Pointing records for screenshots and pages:
----
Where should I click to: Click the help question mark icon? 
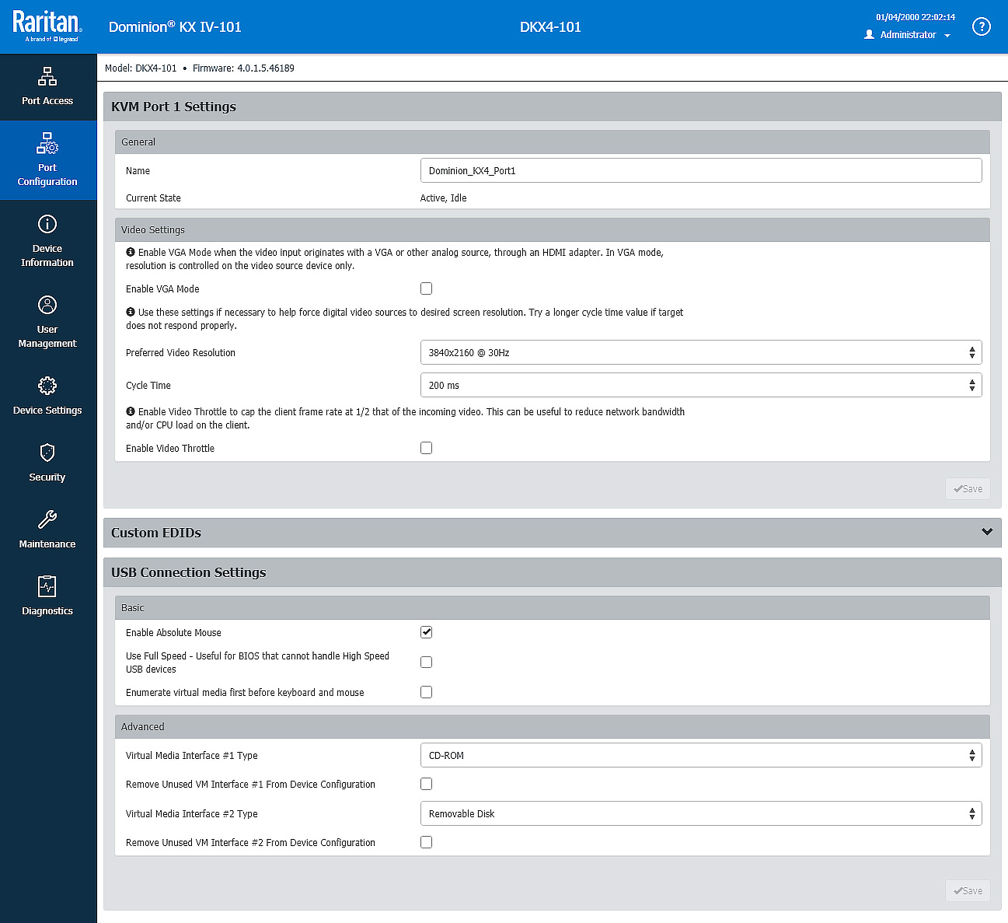[982, 27]
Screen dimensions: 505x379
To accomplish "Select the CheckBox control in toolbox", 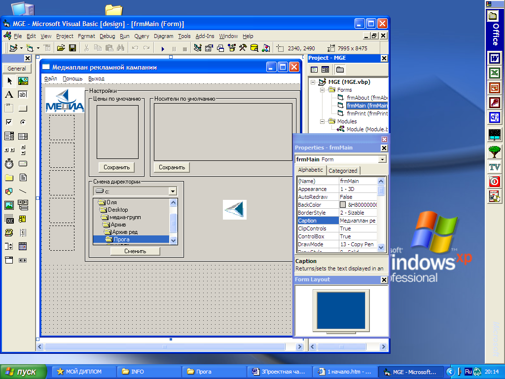I will click(9, 122).

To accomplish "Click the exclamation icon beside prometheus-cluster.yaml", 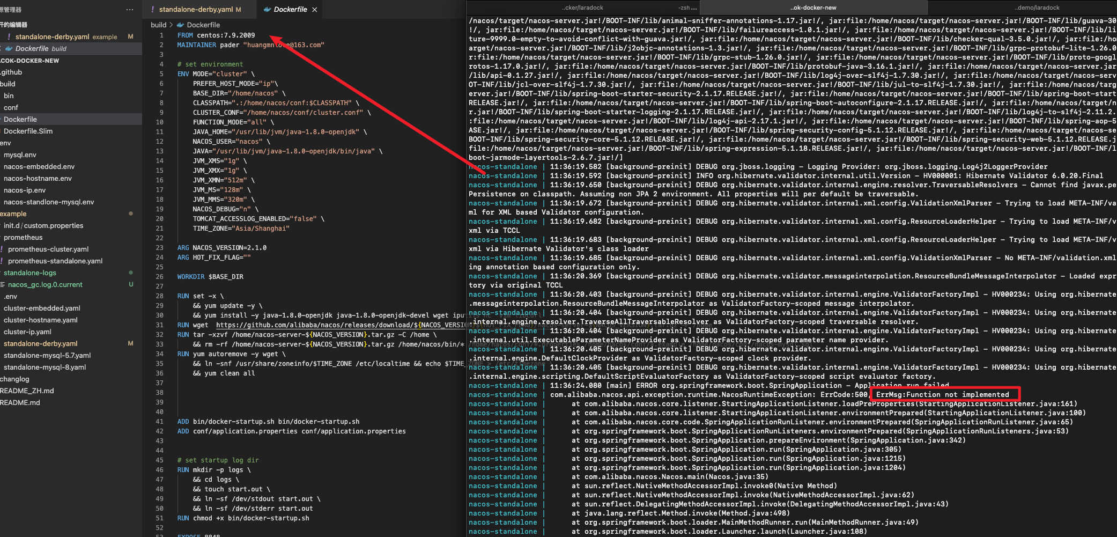I will pos(2,249).
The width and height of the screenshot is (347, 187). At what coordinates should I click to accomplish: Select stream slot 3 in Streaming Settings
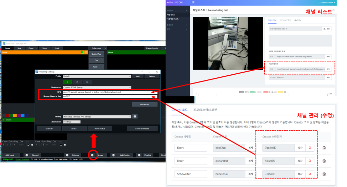tap(87, 82)
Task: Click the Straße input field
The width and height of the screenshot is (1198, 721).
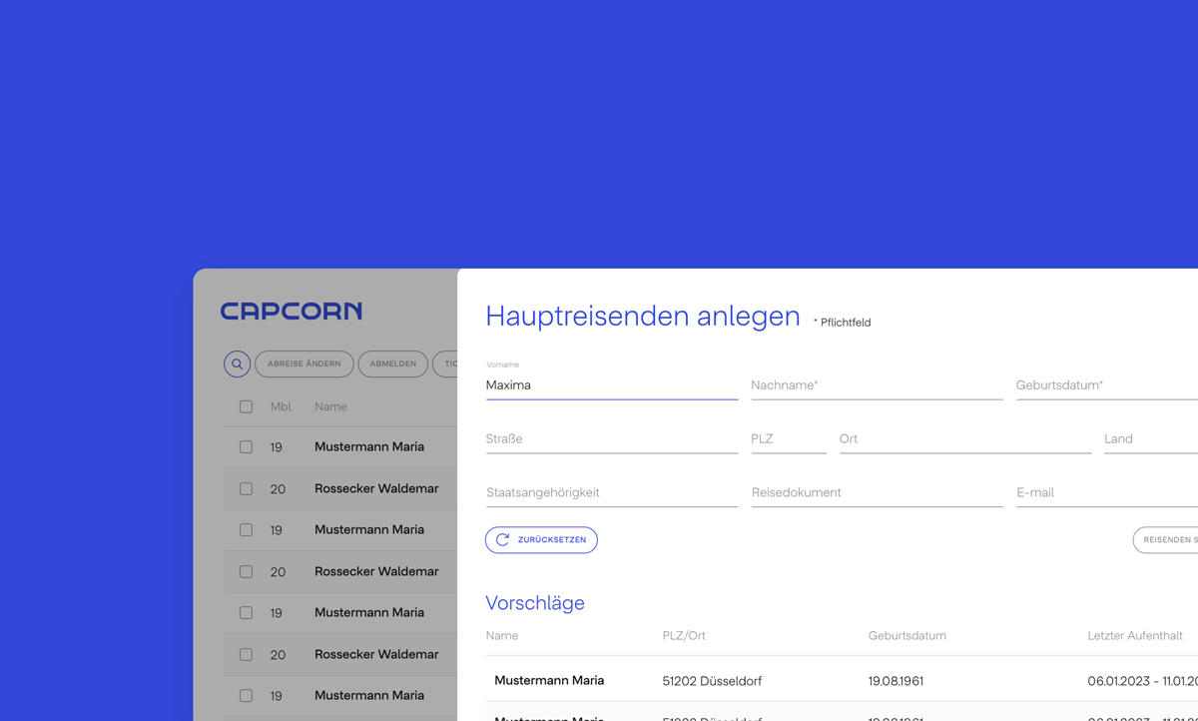Action: (x=611, y=439)
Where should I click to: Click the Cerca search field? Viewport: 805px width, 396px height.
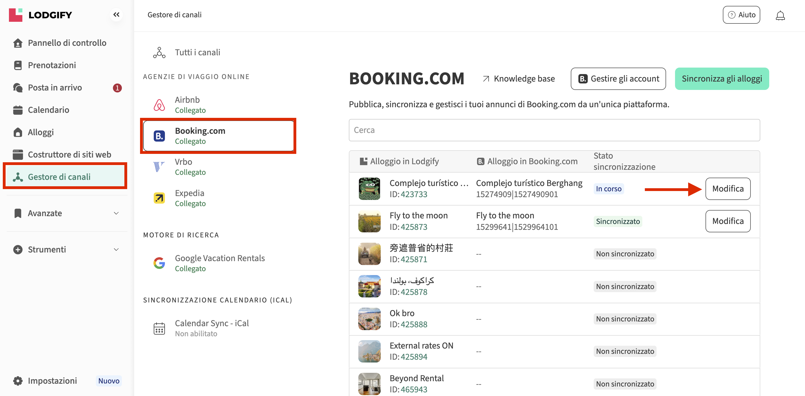pos(554,130)
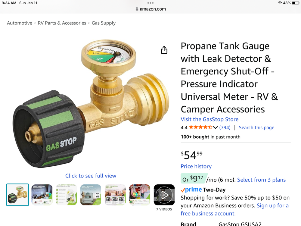This screenshot has width=301, height=226.
Task: Tap the amazon.com address bar
Action: pos(151,9)
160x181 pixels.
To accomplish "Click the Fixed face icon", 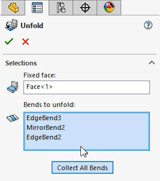I will coord(13,87).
----
** TASK OBJECTIVE **
Select and copy every line of the material above that contains the string "Where", matching case.

** FINISHED EXERCISE **
Where should I click to: Click the help question mark icon? 
Where should I click to: Click the Cerca search field? Viewport: 805px width, 396px height.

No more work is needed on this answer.